(Your goal)
Each line in the listing is to be restated exactly.

(Entries provided)
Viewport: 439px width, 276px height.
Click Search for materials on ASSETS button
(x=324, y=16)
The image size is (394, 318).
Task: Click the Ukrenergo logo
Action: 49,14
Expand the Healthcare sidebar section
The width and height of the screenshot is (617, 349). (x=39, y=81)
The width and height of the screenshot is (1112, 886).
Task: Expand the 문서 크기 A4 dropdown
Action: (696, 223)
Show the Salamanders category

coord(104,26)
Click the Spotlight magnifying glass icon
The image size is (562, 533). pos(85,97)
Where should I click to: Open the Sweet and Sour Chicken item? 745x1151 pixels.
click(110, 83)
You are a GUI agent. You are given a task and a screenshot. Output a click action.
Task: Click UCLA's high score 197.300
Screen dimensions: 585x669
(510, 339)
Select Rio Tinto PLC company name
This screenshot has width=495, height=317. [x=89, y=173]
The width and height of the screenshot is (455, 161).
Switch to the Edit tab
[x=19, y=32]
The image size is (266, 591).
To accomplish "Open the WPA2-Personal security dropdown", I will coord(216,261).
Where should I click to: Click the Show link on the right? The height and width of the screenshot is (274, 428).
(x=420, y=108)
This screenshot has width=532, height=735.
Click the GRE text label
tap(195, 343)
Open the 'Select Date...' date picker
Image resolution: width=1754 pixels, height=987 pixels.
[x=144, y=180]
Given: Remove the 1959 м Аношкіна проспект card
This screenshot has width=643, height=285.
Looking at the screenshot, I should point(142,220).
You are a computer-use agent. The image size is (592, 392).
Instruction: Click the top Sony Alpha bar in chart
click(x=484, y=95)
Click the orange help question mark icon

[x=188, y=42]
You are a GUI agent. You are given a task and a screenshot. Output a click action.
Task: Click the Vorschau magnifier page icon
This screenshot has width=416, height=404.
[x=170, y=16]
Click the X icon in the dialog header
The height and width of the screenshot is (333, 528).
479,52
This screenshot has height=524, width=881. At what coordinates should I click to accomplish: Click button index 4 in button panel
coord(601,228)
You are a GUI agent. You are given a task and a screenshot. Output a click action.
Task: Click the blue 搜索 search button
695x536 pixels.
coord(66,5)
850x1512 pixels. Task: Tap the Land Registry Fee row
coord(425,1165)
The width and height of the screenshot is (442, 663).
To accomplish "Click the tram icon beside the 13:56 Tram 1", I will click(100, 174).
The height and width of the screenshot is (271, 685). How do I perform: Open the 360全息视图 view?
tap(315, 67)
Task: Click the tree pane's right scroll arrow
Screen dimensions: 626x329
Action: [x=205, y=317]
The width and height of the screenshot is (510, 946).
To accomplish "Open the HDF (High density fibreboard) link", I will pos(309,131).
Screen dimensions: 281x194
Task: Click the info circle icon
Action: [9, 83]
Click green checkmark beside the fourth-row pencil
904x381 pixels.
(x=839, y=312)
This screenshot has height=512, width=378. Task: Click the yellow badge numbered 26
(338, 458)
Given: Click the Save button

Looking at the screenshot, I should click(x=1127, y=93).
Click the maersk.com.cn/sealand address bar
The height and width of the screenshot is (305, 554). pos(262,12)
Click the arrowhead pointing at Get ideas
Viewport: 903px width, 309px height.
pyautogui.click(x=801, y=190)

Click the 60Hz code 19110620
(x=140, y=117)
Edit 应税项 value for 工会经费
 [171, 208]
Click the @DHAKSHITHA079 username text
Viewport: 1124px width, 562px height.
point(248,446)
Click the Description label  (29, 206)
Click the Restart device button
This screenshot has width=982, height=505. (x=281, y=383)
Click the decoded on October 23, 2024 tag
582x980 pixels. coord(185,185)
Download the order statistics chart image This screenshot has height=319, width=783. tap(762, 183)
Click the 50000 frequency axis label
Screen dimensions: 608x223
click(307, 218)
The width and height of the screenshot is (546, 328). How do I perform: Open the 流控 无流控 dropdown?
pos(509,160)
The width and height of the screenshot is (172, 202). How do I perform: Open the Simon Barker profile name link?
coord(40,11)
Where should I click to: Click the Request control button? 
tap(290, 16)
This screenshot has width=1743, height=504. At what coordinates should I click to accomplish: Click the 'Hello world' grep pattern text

(Solution for this problem)
Viewport: 439px width, 276px height.
Click Search for materials on ASSETS button
(x=324, y=16)
The image size is (394, 318).
Task: Click the Ukrenergo logo
Action: 49,14
Expand the Healthcare sidebar section
The width and height of the screenshot is (617, 349). (x=39, y=81)
The width and height of the screenshot is (1112, 886).
Task: Expand the 문서 크기 A4 dropdown
Action: (696, 223)
Show the Salamanders category

coord(104,26)
Click the Spotlight magnifying glass icon
The image size is (562, 533). pos(85,97)
Where should I click to: Open the Sweet and Sour Chicken item? 745x1151 pixels.
click(110, 83)
You are a GUI agent. You are given a task and a screenshot. Output a click action.
Task: Click UCLA's high score 197.300
Screen dimensions: 585x669
(510, 339)
Select Rio Tinto PLC company name
This screenshot has width=495, height=317. [x=89, y=173]
The width and height of the screenshot is (455, 161).
Switch to the Edit tab
[x=19, y=32]
The image size is (266, 591).
To accomplish "Open the WPA2-Personal security dropdown", I will coord(216,261).
Where should I click to: Click the Show link on the right? The height and width of the screenshot is (274, 428).
(x=420, y=108)
This screenshot has width=532, height=735.
Click the GRE text label
tap(195, 343)
Open the 'Select Date...' date picker
Image resolution: width=1754 pixels, height=987 pixels.
[x=144, y=180]
Given: Remove the 1959 м Аношкіна проспект card
This screenshot has width=643, height=285.
Looking at the screenshot, I should point(142,220).
You are a computer-use agent. The image size is (592, 392).
Instruction: Click the top Sony Alpha bar in chart
click(x=484, y=95)
Click the orange help question mark icon

[x=188, y=42]
You are a GUI agent. You are given a task and a screenshot. Output a click action.
Task: Click the Vorschau magnifier page icon
This screenshot has width=416, height=404.
[x=170, y=16]
Click the X icon in the dialog header
The height and width of the screenshot is (333, 528).
479,52
This screenshot has height=524, width=881. At what coordinates should I click to accomplish: Click button index 4 in button panel
coord(601,228)
You are a GUI agent. You are given a task and a screenshot. Output a click action.
Task: Click the blue 搜索 search button
695x536 pixels.
coord(66,5)
850x1512 pixels. Task: Tap the Land Registry Fee row
coord(425,1165)
The width and height of the screenshot is (442, 663).
To accomplish "Click the tram icon beside the 13:56 Tram 1", I will click(100, 174).
The height and width of the screenshot is (271, 685). How do I perform: Open the 360全息视图 view?
tap(315, 67)
Task: Click the tree pane's right scroll arrow
Screen dimensions: 626x329
Action: [x=205, y=317]
The width and height of the screenshot is (510, 946).
To accomplish "Open the HDF (High density fibreboard) link", I will pos(309,131).
Screen dimensions: 281x194
Task: Click the info circle icon
Action: [9, 83]
Click green checkmark beside the fourth-row pencil
904x381 pixels.
(x=839, y=312)
This screenshot has height=512, width=378. Task: Click the yellow badge numbered 26
(338, 458)
Given: Click the Save button

Looking at the screenshot, I should click(x=1127, y=93).
Click the maersk.com.cn/sealand address bar
The height and width of the screenshot is (305, 554). pos(262,12)
Click the arrowhead pointing at Get ideas
Viewport: 903px width, 309px height.
pyautogui.click(x=801, y=190)

Click the 60Hz code 19110620
(x=140, y=117)
Edit 应税项 value for 工会经费
 [171, 208]
Click the @DHAKSHITHA079 username text
Viewport: 1124px width, 562px height.
point(248,446)
Click the Description label  (29, 206)
Click the Restart device button
This screenshot has width=982, height=505. (x=281, y=383)
Click the decoded on October 23, 2024 tag
582x980 pixels. coord(185,185)
Download the order statistics chart image This screenshot has height=319, width=783. tap(762, 183)
Click the 50000 frequency axis label
Screen dimensions: 608x223
click(307, 218)
The width and height of the screenshot is (546, 328). How do I perform: Open the 流控 无流控 dropdown?
pos(509,160)
The width and height of the screenshot is (172, 202). How do I perform: Open the Simon Barker profile name link?
coord(40,11)
Where should I click to: Click the Request control button? 
tap(290, 16)
This screenshot has width=1743, height=504. At what coordinates should I click to accomplish: Click the 'Hello world' grep pattern text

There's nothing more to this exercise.